┌─ TEXT PROVIDED

Issue 38 Summer web 23 - Flipbook - Page 27
Working to Welcome:
Exeter Cathedral Embarks
on Biggest Building Project
in More Than a Century
Exeter Cathedral is embarking on its most significant
building project for over a hundred years in an effort to
preserve the ancient building for generations to come.
The ambitious development project is designed to secure
a more sustainable future for the cathedral by attracting
more people, providing a better visitor experience, and
engaging local communities.
The new construction is being built on the foundations
of the cathedral’s original medieval cloisters, which were
demolished in the mid-17th century. The cloisters were
replaced with houses (known locally as ‘miserable hovels’)
which were also demolished, in the early 19th century.
Exeter Cathedral’s new Cloister Gallery will be its first
major construction since the late 19th century.
Funded by Exeter Cathedral’s 2020s Development
Appeal, the project has already attracted a £4.3 million
grant from The National Lottery Heritage Fund, and
a further £1.9 million from other grant-giving trusts,
foundations, corporate and private donors.

└─

* SET EXERCISE 1:
Using the Exeter Cathedral article, answer these:
(a) When were the cathedral's original medieval cloisters demolished?
(b) What is the name of the new construction?
(c) How much did The National Lottery Heritage Fund grant to the project?
* SET EXERCISE 2:
For each statement, say whether the Exeter Cathedral article supports it:
(a) The houses that replaced the cloisters were themselves demolished in the early 19th century.
(b) The National Lottery Heritage Fund is the only source of money named for the project.
(c) The Cloister Gallery will be the cathedral's first major construction since the late 18th century.
* SET EXERCISE 3: Carry the Exeter Cathedral article on from its last sentence.

┌─ RECORDS PROVIDED

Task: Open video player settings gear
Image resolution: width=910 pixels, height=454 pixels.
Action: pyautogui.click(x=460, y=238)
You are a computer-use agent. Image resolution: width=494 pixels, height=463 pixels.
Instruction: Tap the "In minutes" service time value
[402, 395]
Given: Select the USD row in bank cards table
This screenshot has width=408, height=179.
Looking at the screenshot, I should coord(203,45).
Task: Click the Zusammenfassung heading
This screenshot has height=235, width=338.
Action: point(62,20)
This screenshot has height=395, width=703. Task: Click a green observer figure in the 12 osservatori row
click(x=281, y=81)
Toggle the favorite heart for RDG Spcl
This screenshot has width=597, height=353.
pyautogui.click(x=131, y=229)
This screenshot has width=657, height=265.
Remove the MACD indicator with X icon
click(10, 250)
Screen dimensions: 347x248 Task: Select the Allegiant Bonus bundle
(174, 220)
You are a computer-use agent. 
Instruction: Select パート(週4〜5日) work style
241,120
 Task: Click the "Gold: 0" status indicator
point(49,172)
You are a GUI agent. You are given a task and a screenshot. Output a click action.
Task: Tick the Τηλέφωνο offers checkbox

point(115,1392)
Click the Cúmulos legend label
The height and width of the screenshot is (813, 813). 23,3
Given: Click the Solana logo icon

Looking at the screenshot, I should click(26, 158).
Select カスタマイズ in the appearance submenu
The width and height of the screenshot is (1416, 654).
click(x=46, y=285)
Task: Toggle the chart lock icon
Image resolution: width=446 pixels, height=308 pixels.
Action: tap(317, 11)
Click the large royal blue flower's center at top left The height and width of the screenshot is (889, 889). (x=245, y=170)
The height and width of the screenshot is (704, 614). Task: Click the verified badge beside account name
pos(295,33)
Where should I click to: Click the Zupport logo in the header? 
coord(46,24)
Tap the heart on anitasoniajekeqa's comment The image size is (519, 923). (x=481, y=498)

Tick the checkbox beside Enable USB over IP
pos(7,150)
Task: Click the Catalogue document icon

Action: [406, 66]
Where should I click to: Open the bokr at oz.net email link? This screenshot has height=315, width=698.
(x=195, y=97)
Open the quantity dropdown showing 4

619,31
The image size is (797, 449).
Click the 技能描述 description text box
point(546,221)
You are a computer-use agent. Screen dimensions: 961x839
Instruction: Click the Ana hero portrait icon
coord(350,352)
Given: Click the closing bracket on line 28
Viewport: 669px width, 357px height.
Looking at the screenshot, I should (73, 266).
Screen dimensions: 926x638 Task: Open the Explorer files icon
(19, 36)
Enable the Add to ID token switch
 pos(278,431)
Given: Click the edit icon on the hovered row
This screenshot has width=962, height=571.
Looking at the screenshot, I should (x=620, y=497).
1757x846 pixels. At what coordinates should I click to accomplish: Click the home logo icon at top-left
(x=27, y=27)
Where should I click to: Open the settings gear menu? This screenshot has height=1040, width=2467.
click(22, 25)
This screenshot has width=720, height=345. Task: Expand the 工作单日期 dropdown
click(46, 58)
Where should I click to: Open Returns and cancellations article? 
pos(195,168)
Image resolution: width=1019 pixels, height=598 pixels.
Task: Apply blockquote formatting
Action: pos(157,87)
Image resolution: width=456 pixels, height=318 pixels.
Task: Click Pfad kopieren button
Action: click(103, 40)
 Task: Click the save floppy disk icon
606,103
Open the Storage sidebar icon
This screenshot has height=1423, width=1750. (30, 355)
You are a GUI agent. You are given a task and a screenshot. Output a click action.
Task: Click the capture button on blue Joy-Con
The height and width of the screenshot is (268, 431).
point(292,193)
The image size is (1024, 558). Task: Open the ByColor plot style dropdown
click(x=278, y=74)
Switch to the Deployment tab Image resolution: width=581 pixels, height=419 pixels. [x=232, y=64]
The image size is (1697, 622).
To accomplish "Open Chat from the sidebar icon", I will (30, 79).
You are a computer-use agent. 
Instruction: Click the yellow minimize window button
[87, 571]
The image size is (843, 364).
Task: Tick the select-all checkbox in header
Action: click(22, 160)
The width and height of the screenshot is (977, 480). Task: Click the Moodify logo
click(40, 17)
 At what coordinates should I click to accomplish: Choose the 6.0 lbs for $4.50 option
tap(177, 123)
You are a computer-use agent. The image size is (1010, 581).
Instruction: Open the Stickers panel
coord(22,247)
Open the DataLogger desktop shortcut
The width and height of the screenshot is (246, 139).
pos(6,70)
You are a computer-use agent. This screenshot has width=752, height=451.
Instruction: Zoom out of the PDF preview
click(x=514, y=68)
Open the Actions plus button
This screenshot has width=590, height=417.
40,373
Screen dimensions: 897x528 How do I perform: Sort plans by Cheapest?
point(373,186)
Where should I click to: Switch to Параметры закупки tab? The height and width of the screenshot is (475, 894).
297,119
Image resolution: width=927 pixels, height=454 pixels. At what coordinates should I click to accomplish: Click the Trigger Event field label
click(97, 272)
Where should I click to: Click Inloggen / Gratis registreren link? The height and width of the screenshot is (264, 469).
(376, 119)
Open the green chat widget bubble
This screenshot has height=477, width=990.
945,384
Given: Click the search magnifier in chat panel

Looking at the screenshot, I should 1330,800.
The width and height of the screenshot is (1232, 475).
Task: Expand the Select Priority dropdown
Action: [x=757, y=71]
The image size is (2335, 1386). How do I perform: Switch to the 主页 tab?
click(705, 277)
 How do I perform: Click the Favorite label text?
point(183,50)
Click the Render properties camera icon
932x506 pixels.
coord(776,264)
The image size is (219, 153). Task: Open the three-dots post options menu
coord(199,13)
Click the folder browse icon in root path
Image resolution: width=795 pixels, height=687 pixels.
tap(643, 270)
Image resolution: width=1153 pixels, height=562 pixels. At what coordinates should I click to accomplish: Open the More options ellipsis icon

└─

* TASK OUTPUT 1:
(a) In the mid-17th century.
(b) The Cloister Gallery.
(c) £4.3 million.

* TASK OUTPUT 2:
(a) Yes: "which were also demolished, in the early 19th century."
(b) No: "a further £1.9 million from other grant-giving trusts, foundations, corporate and private donors."
(c) No: "its first major construction since the late 19th century."

* TASK OUTPUT 3:
Archaeological investigations carried out ahead of the
build have reveled new discoveries from the Roman
period. The new clues to Exeter’s distant past include
remains of an early Roman street and timber buildings, and
the wall of a Roman town house that was later overlain by
the foundations of the cathedral’s medieval cloisters.
The first phase of the project began in November 2022
in the cathedral’s Cloister Garden, where specialist
building teams, led by principal contractor Sally Strachey
Historic Conservation, began a two-year project to
recreate a new Cloister Gallery.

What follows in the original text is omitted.